You can create array of arbitrary dimension with numpy.
For example, here's a 5-dimension array:
>>> a = np.random.rand(2, 3, 4, 5, 6)
>>> a.shape
(2, 3, 4, 5, 6)
You can access any element of this array by specifying indices. For example, here's the first element of this array:
>>> a[0, 0, 0, 0, 0]
0.0038908603263844155
Now if you take out one of the dimensions, you get number of elements in that dimension:
>>> a[0, 0, :, 0, 0]
array([0.00389086, 0.27394775, 0.26565889, 0.62125279])
When you apply a function like sum
with axis
parameter, that dimension gets eliminated and array of dimension less than original gets created. For each cell in new array, the operator will get list of elements and apply the reduction function to get a scaler.
>>> np.sum(a, axis=2).shape
(2, 3, 5, 6)
Now you can check that the first element of this array is sum of above elements:
>>> np.sum(a, axis=2)[0, 0, 0, 0]
1.1647502999560164
>>> a[0, 0, :, 0, 0].sum()
1.1647502999560164
The axis=None
has special meaning to flatten out the array and apply function on all numbers.

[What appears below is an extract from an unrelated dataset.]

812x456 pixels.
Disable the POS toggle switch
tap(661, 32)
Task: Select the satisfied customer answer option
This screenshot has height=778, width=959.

Now you can think about more complex cases where axis is not just number but a tuple:
>>> np.sum(a, axis=(2,3)).shape
(2, 3, 6)
Note that we use same technique to figure out how this reduction was done:
>>> np.sum(a, axis=(2,3))[0,0,0]
7.889432081931909
>>> a[0, 0, :, :, 0].sum()
7.88943208193191
You can also use same reasoning for adding dimension in array instead of reducing dimension:
>>> x = np.random.rand(3, 4)
>>> y = np.random.rand(3, 4)
# New dimension is created on specified axis
>>> np.stack([x, y], axis=2).shape
(3, 4, 2)
>>> np.stack([x, y], axis=0).shape
(2, 3, 4)
# To retrieve item i in stack set i in that axis
Hope this gives you generic and full understanding of this important parameter.